Copy the data as given. No line may be skipped.

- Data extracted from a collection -
►

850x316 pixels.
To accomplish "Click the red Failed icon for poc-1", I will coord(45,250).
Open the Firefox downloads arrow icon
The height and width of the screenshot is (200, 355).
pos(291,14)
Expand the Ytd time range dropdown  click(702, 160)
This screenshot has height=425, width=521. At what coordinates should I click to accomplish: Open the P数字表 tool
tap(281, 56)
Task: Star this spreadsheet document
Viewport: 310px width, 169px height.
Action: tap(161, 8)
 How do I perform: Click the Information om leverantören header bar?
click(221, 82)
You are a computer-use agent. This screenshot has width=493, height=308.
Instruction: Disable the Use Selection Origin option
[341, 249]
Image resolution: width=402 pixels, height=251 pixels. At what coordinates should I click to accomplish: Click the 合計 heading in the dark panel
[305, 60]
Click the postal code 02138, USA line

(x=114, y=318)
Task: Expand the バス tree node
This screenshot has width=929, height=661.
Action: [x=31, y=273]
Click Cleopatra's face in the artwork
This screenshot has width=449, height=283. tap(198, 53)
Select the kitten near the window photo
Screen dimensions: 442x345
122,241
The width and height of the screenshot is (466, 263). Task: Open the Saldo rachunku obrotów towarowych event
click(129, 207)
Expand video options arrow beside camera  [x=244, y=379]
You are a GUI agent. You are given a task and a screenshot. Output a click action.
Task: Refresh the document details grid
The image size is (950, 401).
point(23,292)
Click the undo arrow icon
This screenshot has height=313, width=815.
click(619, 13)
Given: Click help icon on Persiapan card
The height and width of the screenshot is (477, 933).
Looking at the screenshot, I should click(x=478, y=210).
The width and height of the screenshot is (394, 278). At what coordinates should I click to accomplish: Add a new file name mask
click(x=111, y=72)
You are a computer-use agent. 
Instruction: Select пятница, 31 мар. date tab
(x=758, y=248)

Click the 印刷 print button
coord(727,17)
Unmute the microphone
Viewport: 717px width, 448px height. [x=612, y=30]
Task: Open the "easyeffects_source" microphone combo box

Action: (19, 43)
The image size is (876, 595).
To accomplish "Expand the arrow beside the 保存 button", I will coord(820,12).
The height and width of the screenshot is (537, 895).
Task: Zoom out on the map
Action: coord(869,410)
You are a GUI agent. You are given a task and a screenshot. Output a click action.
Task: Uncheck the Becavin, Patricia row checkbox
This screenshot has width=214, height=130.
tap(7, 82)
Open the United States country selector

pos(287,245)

◄

- TASK ANSWER -
850x316 pixels.
To accomplish "Click the red Failed icon for poc-1", I will coord(45,250).
Open the Firefox downloads arrow icon
The height and width of the screenshot is (200, 355).
pos(291,14)
Expand the Ytd time range dropdown  click(702, 160)
This screenshot has height=425, width=521. At what coordinates should I click to accomplish: Open the P数字表 tool
tap(281, 56)
Task: Star this spreadsheet document
Viewport: 310px width, 169px height.
Action: tap(161, 8)
 How do I perform: Click the Information om leverantören header bar?
click(221, 82)
You are a computer-use agent. This screenshot has width=493, height=308.
Instruction: Disable the Use Selection Origin option
[341, 249]
Image resolution: width=402 pixels, height=251 pixels. At what coordinates should I click to accomplish: Click the 合計 heading in the dark panel
[305, 60]
Click the postal code 02138, USA line

(x=114, y=318)
Task: Expand the バス tree node
This screenshot has width=929, height=661.
Action: [x=31, y=273]
Click Cleopatra's face in the artwork
This screenshot has width=449, height=283. tap(198, 53)
Select the kitten near the window photo
Screen dimensions: 442x345
122,241
The width and height of the screenshot is (466, 263). Task: Open the Saldo rachunku obrotów towarowych event
click(129, 207)
Expand video options arrow beside camera  [x=244, y=379]
You are a GUI agent. You are given a task and a screenshot. Output a click action.
Task: Refresh the document details grid
The image size is (950, 401).
point(23,292)
Click the undo arrow icon
This screenshot has height=313, width=815.
click(619, 13)
Given: Click help icon on Persiapan card
The height and width of the screenshot is (477, 933).
Looking at the screenshot, I should click(x=478, y=210).
The width and height of the screenshot is (394, 278). At what coordinates should I click to accomplish: Add a new file name mask
click(x=111, y=72)
You are a computer-use agent. 
Instruction: Select пятница, 31 мар. date tab
(x=758, y=248)

Click the 印刷 print button
coord(727,17)
Unmute the microphone
Viewport: 717px width, 448px height. [x=612, y=30]
Task: Open the "easyeffects_source" microphone combo box

Action: (19, 43)
The image size is (876, 595).
To accomplish "Expand the arrow beside the 保存 button", I will coord(820,12).
The height and width of the screenshot is (537, 895).
Task: Zoom out on the map
Action: coord(869,410)
You are a GUI agent. You are given a task and a screenshot. Output a click action.
Task: Uncheck the Becavin, Patricia row checkbox
This screenshot has width=214, height=130.
tap(7, 82)
Open the United States country selector

pos(287,245)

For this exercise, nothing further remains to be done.